DanteR also incorporates several robust normalization methods. Among these are the new EigenMS normalization method based on singular value decomposition (Karpievitch et al., 2009b), as well as existing methods that have been streamlined and simplified, e.g. robust linear, LOESS, quantile and median absolute deviation regression (Callister et al., 2006). For missing value imputation, DanteR offers simple and advanced algorithms, including K-nearest neighbor imputation, KNNimpute (Troyanskaya et al., 2001) and likelihood model-based imputation for randomly missing/censored abundance values (Karpievitch et al., 2009a).
Parametric (ANOVA) and non-parametric (Fisher's exact) statistical tests afford significance analysis capability. For ANOVA analysis, users can specify a linear model, a robust linear model for noisy data or a Poisson model for count data. Protein-level inference can be performed utilizing all of the available peptide abundances and a likelihood ratio test to compute P-values (Karpievitch et al., 2009a). Fisher's exact test can be used for significance analysis of peptide count data. Significant up or down protein expression changes can be summarized by using the tabulation function.
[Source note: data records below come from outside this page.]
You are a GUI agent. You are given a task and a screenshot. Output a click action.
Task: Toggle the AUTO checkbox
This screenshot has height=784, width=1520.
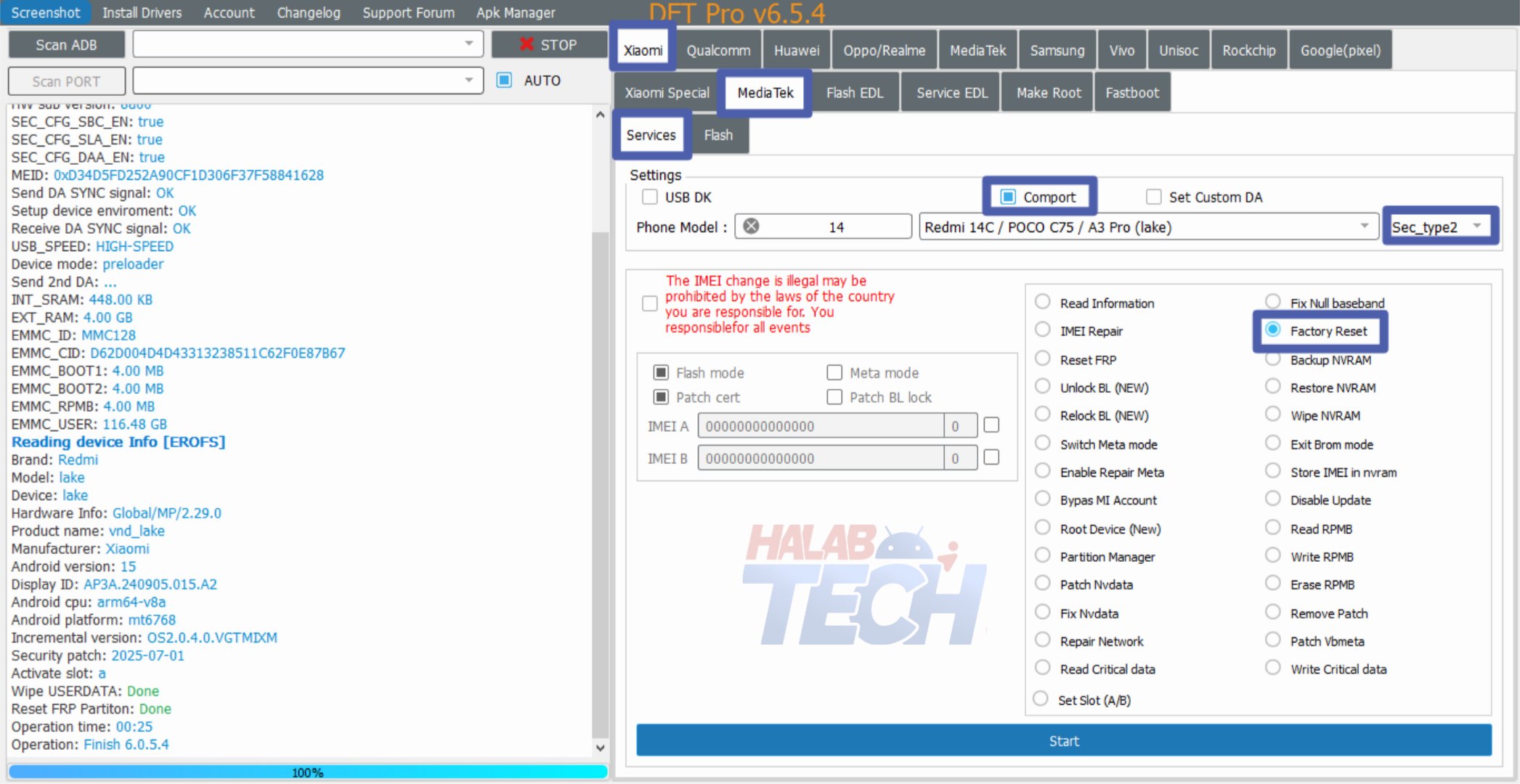coord(504,80)
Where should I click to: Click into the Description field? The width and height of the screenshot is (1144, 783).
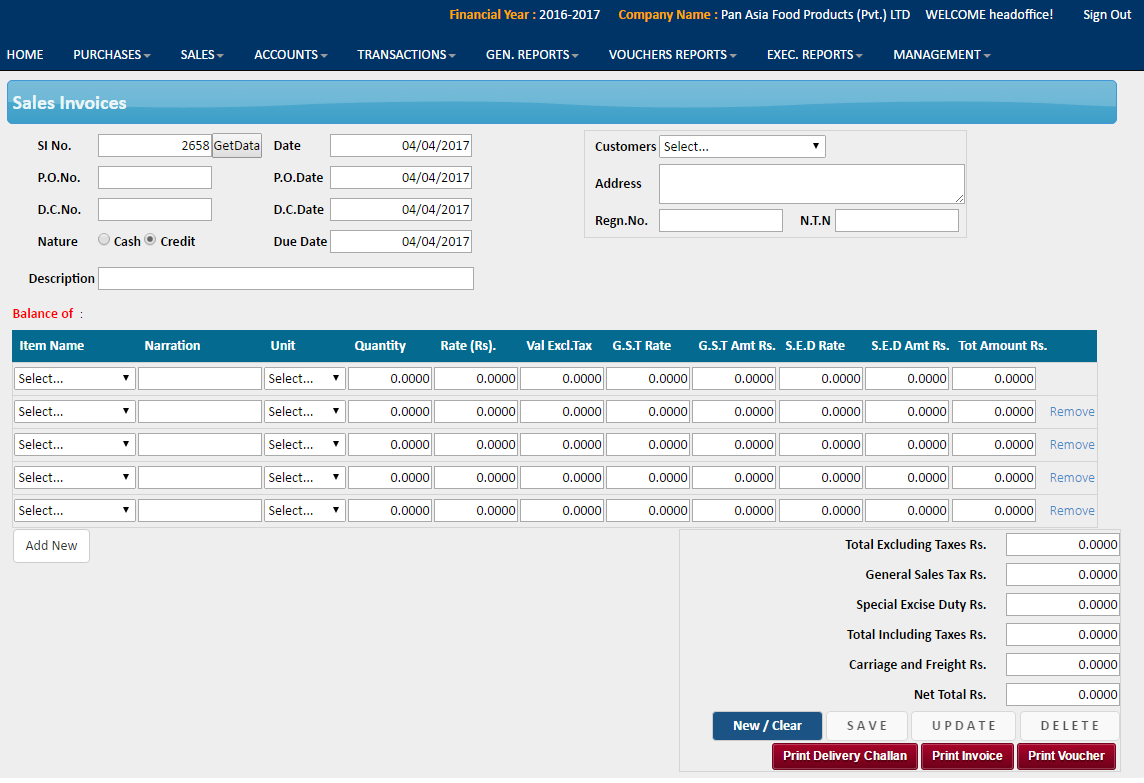click(x=285, y=279)
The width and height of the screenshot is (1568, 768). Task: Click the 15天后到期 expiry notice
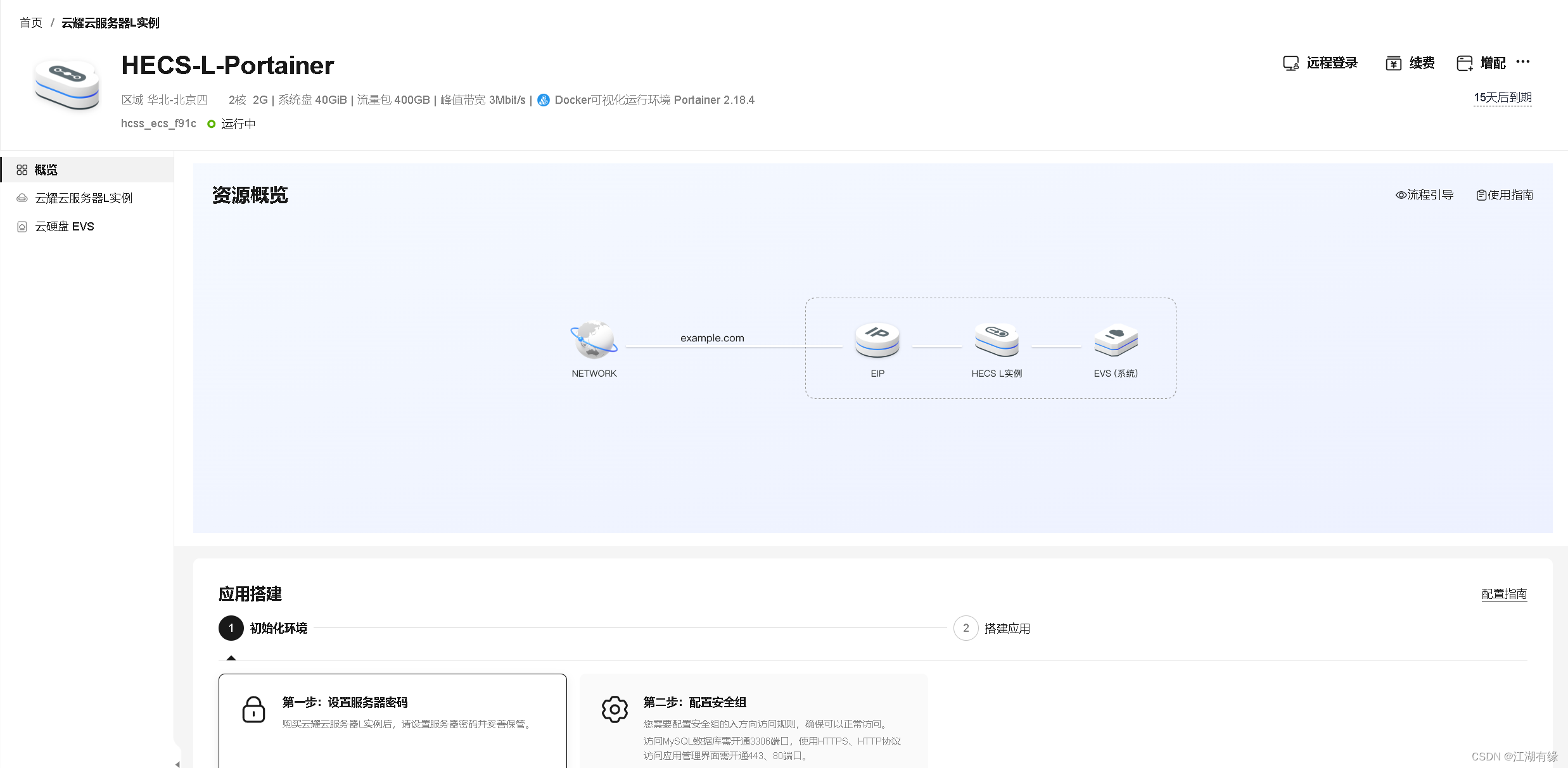click(1502, 98)
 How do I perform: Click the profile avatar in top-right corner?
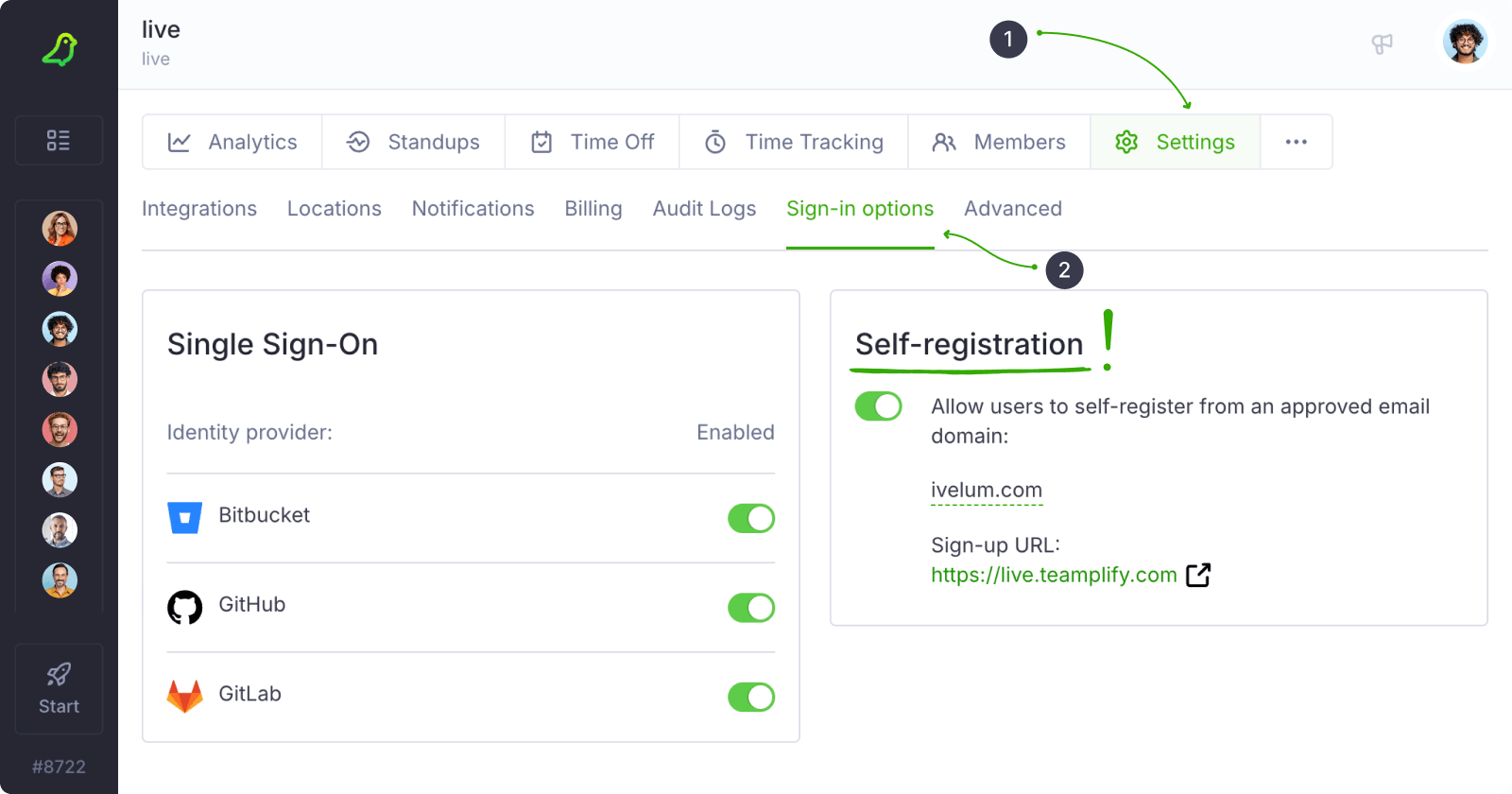click(x=1465, y=43)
The ‘Add-On’ menu allows users to append new functions to DanteR by creating R scripts that contain the algorithm and a dialog specification with a simple markup scheme (see the RGtk2Extras R package, http://bit.ly/MM6dee). In this way, anyone with R knowledge can extend DanteR without knowing user interface programming. Figure 1C shows a user-created function ‘random.matrix’ that produces a matrix of size given by the parameters passed through a dialogue window. When this script is placed into the dedicated add-on directory, an additional menu itemfor the dialog is automatically created. Function output is automatically saved as a new data table in the user workspace.
3 SUMMARY
DanteR is entirely R-based software that incorporates many algorithms for proteomics data analysis. Moreover, its capabilities are readily extendible by end users and developers without any knowledge of user interface programming. While designed specifically for analyzing proteomics data, DanteR can also be applied to analyze microarray and other -omics data from multiple sources.
ACKNOWLEDGEMENTS
We thank Ken Auberry, Gordon Slysz, Shelley Herbrich, John Verzani and Michael Lawrence for their contributions.
Funding: Portions of this research were supported by the National Institute of General Medical Sciences (Large Scale Collaborative Research Grant U54 GM-62119-02), the NIH National Center for Research Resources (5P41RR018522-10) and the National Institute of General Medical Sciences (8 P41 GM103493-10) from the National Institutes of Health, Laboratory Directed Research and Development program at Pacific Northwest National Laboratory and the National Institute of Allergy and Infectious Diseases (NIH/DHHS through interagency agreement Y1-AI-4894-01). Work was performed in the Environmental Molecular Sciences Laboratory, a US Department of Energy/BER national scientific user facility at Pacific Northwest National Laboratory.
Conflict of Interest: none declared.